## Task instructions
A word-for-word transcript of every entry is required.

## Collected data entries
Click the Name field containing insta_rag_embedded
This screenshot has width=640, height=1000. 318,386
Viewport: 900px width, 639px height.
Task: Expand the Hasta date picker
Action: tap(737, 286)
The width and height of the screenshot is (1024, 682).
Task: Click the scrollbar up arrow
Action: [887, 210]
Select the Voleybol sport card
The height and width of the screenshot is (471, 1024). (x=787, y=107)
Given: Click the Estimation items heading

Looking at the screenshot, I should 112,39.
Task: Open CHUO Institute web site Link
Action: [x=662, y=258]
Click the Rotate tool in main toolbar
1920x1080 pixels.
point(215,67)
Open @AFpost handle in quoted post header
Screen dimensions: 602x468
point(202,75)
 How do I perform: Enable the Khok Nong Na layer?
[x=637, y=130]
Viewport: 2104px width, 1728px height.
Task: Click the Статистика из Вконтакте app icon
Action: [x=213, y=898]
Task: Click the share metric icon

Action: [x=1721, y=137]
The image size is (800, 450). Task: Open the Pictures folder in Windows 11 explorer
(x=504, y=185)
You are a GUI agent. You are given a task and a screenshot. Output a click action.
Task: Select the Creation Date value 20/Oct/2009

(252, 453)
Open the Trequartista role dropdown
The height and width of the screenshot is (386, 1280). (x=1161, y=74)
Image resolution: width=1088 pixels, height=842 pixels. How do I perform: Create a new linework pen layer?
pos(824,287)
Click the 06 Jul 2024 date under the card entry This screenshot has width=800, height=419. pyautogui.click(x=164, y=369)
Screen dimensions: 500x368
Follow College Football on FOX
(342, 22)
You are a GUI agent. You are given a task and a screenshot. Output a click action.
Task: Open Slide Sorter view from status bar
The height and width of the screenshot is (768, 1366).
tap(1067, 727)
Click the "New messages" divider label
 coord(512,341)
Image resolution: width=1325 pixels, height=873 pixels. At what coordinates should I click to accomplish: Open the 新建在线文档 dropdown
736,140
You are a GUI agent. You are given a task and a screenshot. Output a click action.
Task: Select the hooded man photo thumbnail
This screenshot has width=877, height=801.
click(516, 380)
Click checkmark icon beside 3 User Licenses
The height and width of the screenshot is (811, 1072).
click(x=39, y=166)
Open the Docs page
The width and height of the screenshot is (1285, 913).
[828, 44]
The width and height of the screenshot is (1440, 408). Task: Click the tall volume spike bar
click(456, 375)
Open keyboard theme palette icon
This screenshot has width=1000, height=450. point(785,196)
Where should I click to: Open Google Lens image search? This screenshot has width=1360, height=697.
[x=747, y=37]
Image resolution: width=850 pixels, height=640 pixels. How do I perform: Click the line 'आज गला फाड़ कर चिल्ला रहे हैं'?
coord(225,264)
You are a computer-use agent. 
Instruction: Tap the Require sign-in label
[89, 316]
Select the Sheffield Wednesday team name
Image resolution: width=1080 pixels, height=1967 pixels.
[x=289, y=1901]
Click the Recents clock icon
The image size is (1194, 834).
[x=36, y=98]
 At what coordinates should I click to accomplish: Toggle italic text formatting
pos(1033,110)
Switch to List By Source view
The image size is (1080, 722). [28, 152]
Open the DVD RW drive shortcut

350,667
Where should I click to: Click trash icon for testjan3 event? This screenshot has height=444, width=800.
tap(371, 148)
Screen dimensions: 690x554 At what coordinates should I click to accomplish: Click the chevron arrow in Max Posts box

## Task answer
Click the Name field containing insta_rag_embedded
This screenshot has width=640, height=1000. 318,386
Viewport: 900px width, 639px height.
Task: Expand the Hasta date picker
Action: tap(737, 286)
The width and height of the screenshot is (1024, 682).
Task: Click the scrollbar up arrow
Action: [887, 210]
Select the Voleybol sport card
The height and width of the screenshot is (471, 1024). (x=787, y=107)
Given: Click the Estimation items heading

Looking at the screenshot, I should 112,39.
Task: Open CHUO Institute web site Link
Action: [x=662, y=258]
Click the Rotate tool in main toolbar
1920x1080 pixels.
point(215,67)
Open @AFpost handle in quoted post header
Screen dimensions: 602x468
point(202,75)
 How do I perform: Enable the Khok Nong Na layer?
[x=637, y=130]
Viewport: 2104px width, 1728px height.
Task: Click the Статистика из Вконтакте app icon
Action: [x=213, y=898]
Task: Click the share metric icon

Action: [x=1721, y=137]
The image size is (800, 450). Task: Open the Pictures folder in Windows 11 explorer
(x=504, y=185)
You are a GUI agent. You are given a task and a screenshot. Output a click action.
Task: Select the Creation Date value 20/Oct/2009

(252, 453)
Open the Trequartista role dropdown
The height and width of the screenshot is (386, 1280). (x=1161, y=74)
Image resolution: width=1088 pixels, height=842 pixels. How do I perform: Create a new linework pen layer?
pos(824,287)
Click the 06 Jul 2024 date under the card entry This screenshot has width=800, height=419. pyautogui.click(x=164, y=369)
Screen dimensions: 500x368
Follow College Football on FOX
(342, 22)
You are a GUI agent. You are given a task and a screenshot. Output a click action.
Task: Open Slide Sorter view from status bar
The height and width of the screenshot is (768, 1366).
tap(1067, 727)
Click the "New messages" divider label
 coord(512,341)
Image resolution: width=1325 pixels, height=873 pixels. At what coordinates should I click to accomplish: Open the 新建在线文档 dropdown
736,140
You are a GUI agent. You are given a task and a screenshot. Output a click action.
Task: Select the hooded man photo thumbnail
This screenshot has width=877, height=801.
click(516, 380)
Click checkmark icon beside 3 User Licenses
The height and width of the screenshot is (811, 1072).
click(x=39, y=166)
Open the Docs page
The width and height of the screenshot is (1285, 913).
[828, 44]
The width and height of the screenshot is (1440, 408). Task: Click the tall volume spike bar
click(456, 375)
Open keyboard theme palette icon
This screenshot has width=1000, height=450. point(785,196)
Where should I click to: Open Google Lens image search? This screenshot has width=1360, height=697.
[x=747, y=37]
Image resolution: width=850 pixels, height=640 pixels. How do I perform: Click the line 'आज गला फाड़ कर चिल्ला रहे हैं'?
coord(225,264)
You are a computer-use agent. 
Instruction: Tap the Require sign-in label
[89, 316]
Select the Sheffield Wednesday team name
Image resolution: width=1080 pixels, height=1967 pixels.
[x=289, y=1901]
Click the Recents clock icon
The image size is (1194, 834).
[x=36, y=98]
 At what coordinates should I click to accomplish: Toggle italic text formatting
pos(1033,110)
Switch to List By Source view
The image size is (1080, 722). [28, 152]
Open the DVD RW drive shortcut

350,667
Where should I click to: Click trash icon for testjan3 event? This screenshot has height=444, width=800.
tap(371, 148)
Screen dimensions: 690x554 At what coordinates should I click to accomplish: Click the chevron arrow in Max Posts box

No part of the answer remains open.